Zadanie:
Oceń, czy poniższe zdania zgadzają się z tekstem o Diablo II: Resurrected, i przy każdym odpowiedz tak lub nie, cytując dosłownie słowa tekstu, które o tym przesądzają. 1. Diablo II wyszło ponad 20 lat temu. 2. Do przełączania między starą a nową grafiką służy klawisz F. 3. Remaster działa w rozdzielczości 4K.

Fragment tekstu:
::::::::::
Diablo II: Resurrected - kiedy horda demonów jest mniejsza od hordy bugów w grze, wiedz, że coś się dzieje
Diablo II zostało wydane ponad 20 lat temu. Mimo to jego remaster z miejsca stał się jedną z najbardziej wyczekiwanych premier tego roku. Pięknie odtworzony, w rozdzielczości 4K, wydaje się bardziej mroczny, krwawy i pociągający. Niestety, diabeł jak zwykle tkwi w szczegółach.
Wsiądźmy więc do wehikułu czasu
Kiedy przeczytałem, że Diablo wstaje z martwych, oficjalnie potwierdzając tym samym pogłoski o powrocie drugiej części tejże serii w nowej, poprawionej odsłonie, moja radość nie miała końca. Pierwsze Diablo dochrapało się wielu fanów, ale to właśnie druga odsłona tejże sagi wytyczyła szlaki dla raczkującego wtedy gatunku gier hack’n’slash RPG. Ze świata 2D do arcydzieła 3D jakim jest dzisiaj, Diablo II przeszło długą podróż. Ponad 20 lat temu zachwycałem się pikselową grafiką oryginału, lecz przeprojektowanie tekstur na nowy silnik potrafi po prostu zwalić nas z nóg.
Zakrwawione sale Klasztoru Łotrów złowieszczo błyszczą w świetle pochodni odzwierciedlając przerażające rysy twojej postaci. Tym bardziej kiedy wybierzemy klasę nekromanty, otoczony szkieletami i golemami trupio blady jegomość przemierzający zakrwawione korytarze starego klasztoru, wygląda po prostu oszałamiająco. Moja wyobraźnia od razu szybuje w kierunku klasyki gotyckiego horroru jakim bez wątpienia był Dracula Brama Stokera - i podejrzewam, że stamtąd inspiracje dla nowego wyglądu czerpali także twórcy reedycji.
Diablo między wymiarami
Ogromy ukłon za możliwość przełączenia się podczas rozgrywki pomiędzy starą i nową grafiką. Tak moi drodzy, jak za pomocą magicznej różdżki wciskając odpowiedni przycisk na klawiaturze możemy przypomnieć sobie jak gra wyglądała kiedyś, co potrafi wywołać ogromną nutkę nostalgii. Właściwie nikt nam nie broni przejść całej gry w ten sposób, na starym silniku. Po prostu naciskamy G na klawiaturze i zmieniamy grafikę z nowej na stara, i na odwrót.
::::::::::
Materiał:
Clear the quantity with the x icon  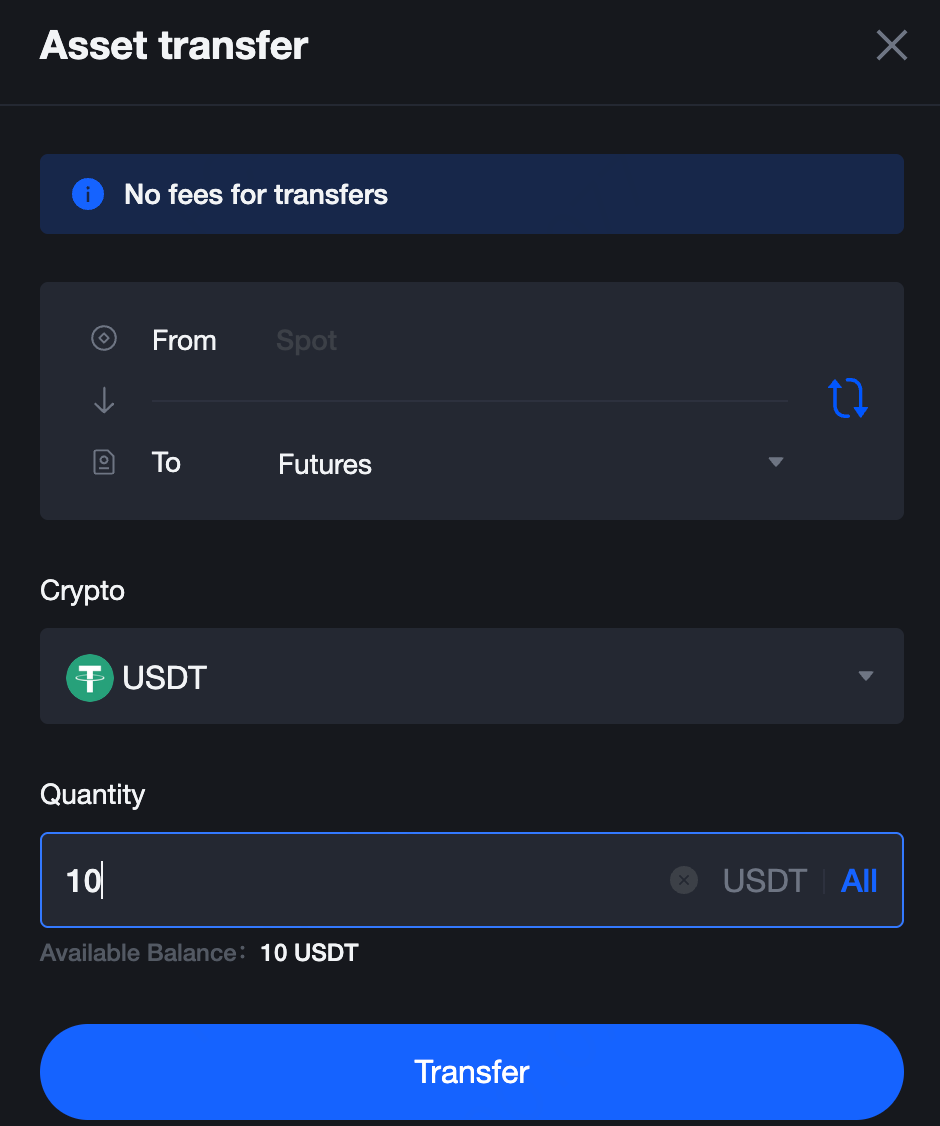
::::::::::
Pełna odpowiedź:
1. Tak: „Diablo II zostało wydane ponad 20 lat temu.”
2. Nie: „Po prostu naciskamy G na klawiaturze”
3. Tak: „Pięknie odtworzony, w rozdzielczości 4K”